Provided text

****

And whereas, in virtue of the Protocols of Washington of May 7th, 1903, the abovenamed Arbitrators, forming the legally constituted Tribunal of Arbitration, had to decide, in conformity with Article I of the Protocols of Washington of May 7th, 1903, the following points: “The question as to whether or not Germany, Great Britain, and Italy are entitled to preferential or separate treatment in the payment of their claims against Venezuela, and its decision shall be final.

“Venezuela having agreed to set aside 30 per cent, of the Customs revenues of La Guayra and Puerto Cabello for the payment of the claims of all nations against Venezuela, the Tribunal at The Hague shall decide how the said revenues shall be divided between the Blockading Powers on the one hand and the other Creditor Powers on the other hand, and its decision shall be final.

****

Exercise tasks
1 > In the arbitration passage, retype the words starting at "And whereas, in" and ending at "hand, and its decision shall be final.".
2 > In one to three sentences, explain why, according to the arbitration passage, the Tribunal at The Hague must decide how the customs revenues of La Guayra and Puerto Cabello are divided.

Source material
****

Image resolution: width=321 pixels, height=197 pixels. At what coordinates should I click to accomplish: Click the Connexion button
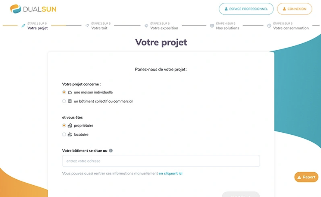(x=294, y=9)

****

Per-task answers
1 >
And whereas, in virtue of the Protocols of Washington of May 7th, 1903, the abovenamed Arbitrators, forming the legally constituted Tribunal of Arbitration, had to decide, in conformity with Article I of the Protocols of Washington of May 7th, 1903, the following points: “The question as to whether or not Germany, Great Britain, and Italy are entitled to preferential or separate treatment in the payment of their claims against Venezuela, and its decision shall be final.

“Venezuela having agreed to set aside 30 per cent, of the Customs revenues of La Guayra and Puerto Cabello for the payment of the claims of all nations against Venezuela, the Tribunal at The Hague shall decide how the said revenues shall be divided between the Blockading Powers on the one hand and the other Creditor Powers on the other hand, and its decision shall be final.

2 > Venezuela agreed to set aside 30 percent of the customs revenues of La Guayra and Puerto Cabello to pay the claims of all nations against it. The Tribunal must therefore decide how those revenues are divided between the Blockading Powers and the other Creditor Powers, and its decision is final.